» **Work to be completed**: Pictures stay out of the copy. Retype exactly, and only, the lines from the one containing "This screenshot has width=382, height=574." through the end of the listing below.

__________________________________________________

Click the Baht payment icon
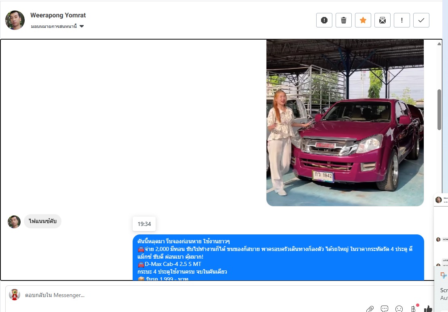Image resolution: width=448 pixels, height=312 pixels. tap(414, 309)
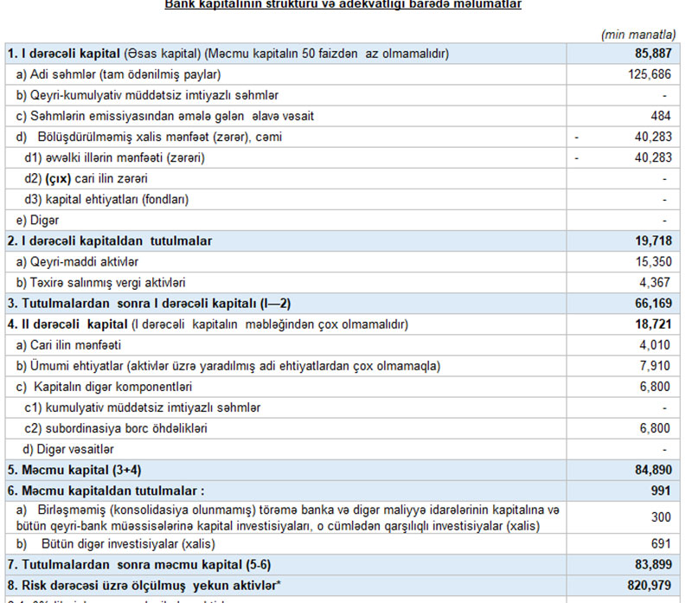
Task: Click the 'Cari ilin mənfəəti' value 4,010
Action: pyautogui.click(x=657, y=345)
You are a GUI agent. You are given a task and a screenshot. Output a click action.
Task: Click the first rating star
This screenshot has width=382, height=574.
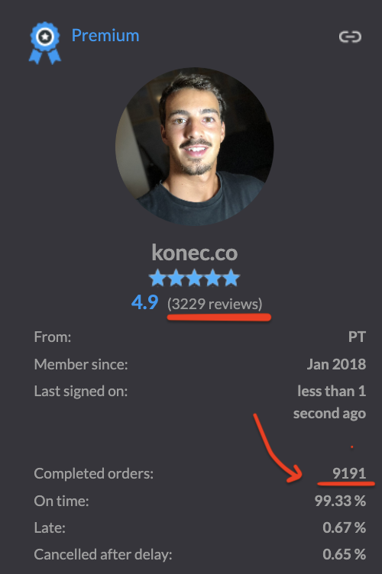[x=158, y=278]
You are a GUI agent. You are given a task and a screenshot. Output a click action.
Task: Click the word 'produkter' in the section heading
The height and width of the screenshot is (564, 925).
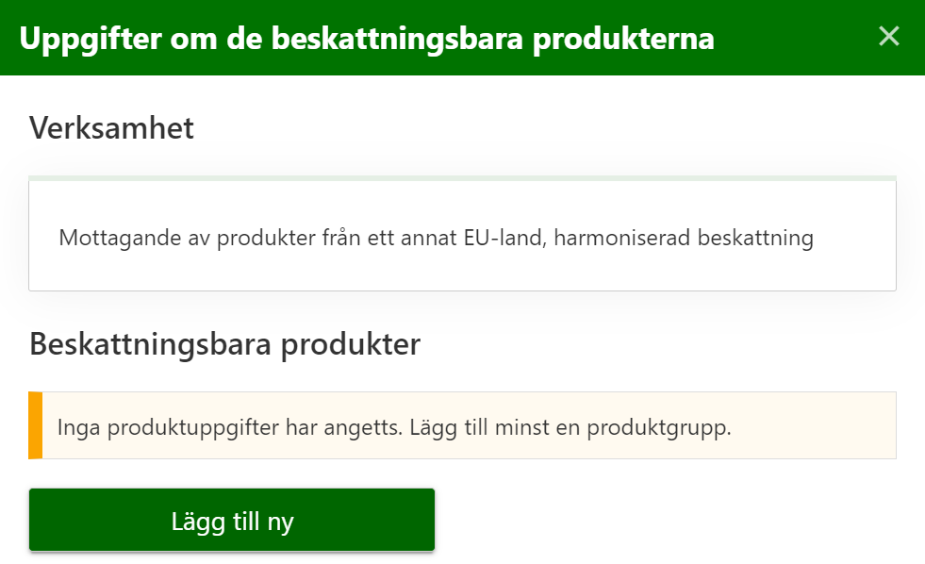pyautogui.click(x=355, y=344)
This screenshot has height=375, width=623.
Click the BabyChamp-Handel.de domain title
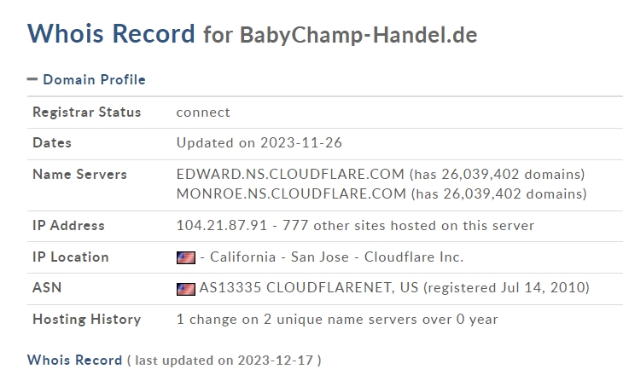358,35
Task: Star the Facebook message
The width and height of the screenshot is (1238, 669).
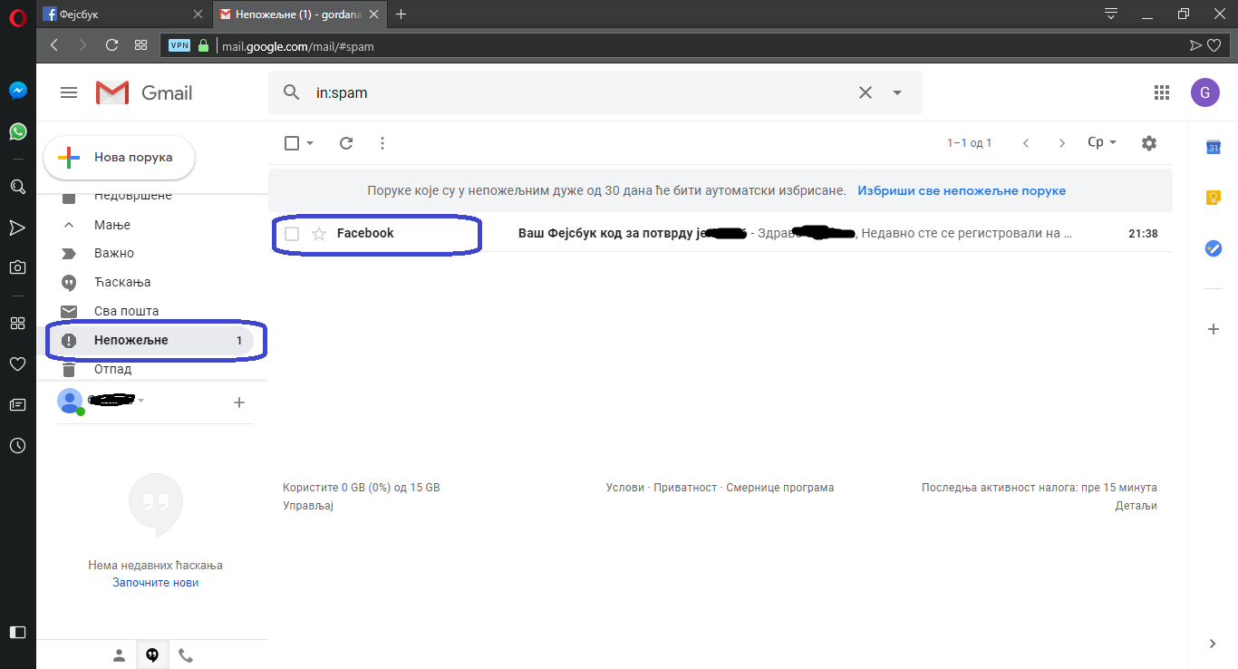Action: click(x=317, y=233)
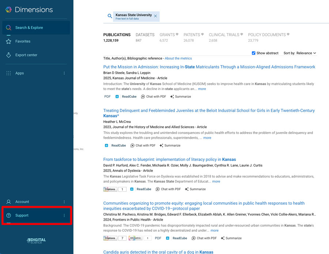Expand the Apps options menu
The width and height of the screenshot is (329, 254).
point(64,73)
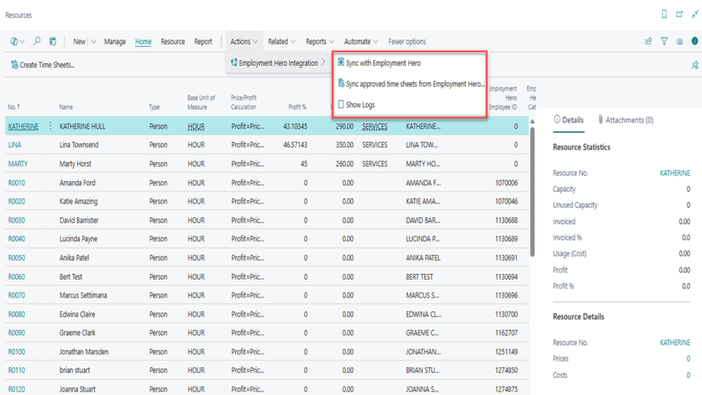Click the Create Time Sheets action
Image resolution: width=702 pixels, height=395 pixels.
(43, 64)
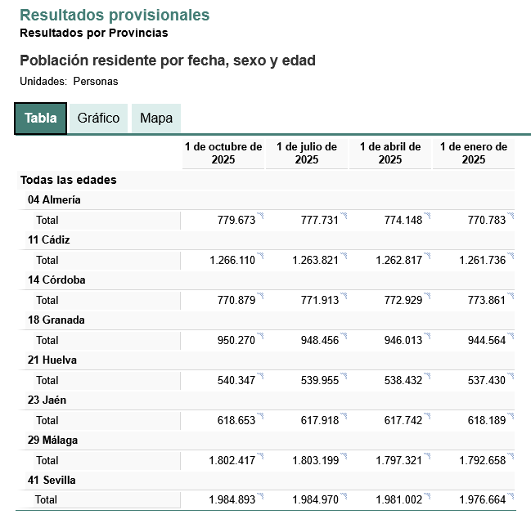
Task: Select the Tabla tab
Action: (40, 118)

__________________________________________________

» **Result of this task**:
This screenshot has width=382, height=574.
[x=158, y=278]
You are a GUI agent. You are given a task and a screenshot. Output a click action.
Task: Click the word 'produkter' in the section heading
The height and width of the screenshot is (564, 925).
pyautogui.click(x=355, y=344)
This screenshot has height=375, width=623.
Click the BabyChamp-Handel.de domain title
358,35
Task: Star the Facebook message
The width and height of the screenshot is (1238, 669).
Action: click(x=317, y=233)
Expand the Apps options menu
The width and height of the screenshot is (329, 254).
point(64,73)
Click the Create Time Sheets action
Image resolution: width=702 pixels, height=395 pixels.
(43, 64)
Task: Select the Tabla tab
Action: (40, 118)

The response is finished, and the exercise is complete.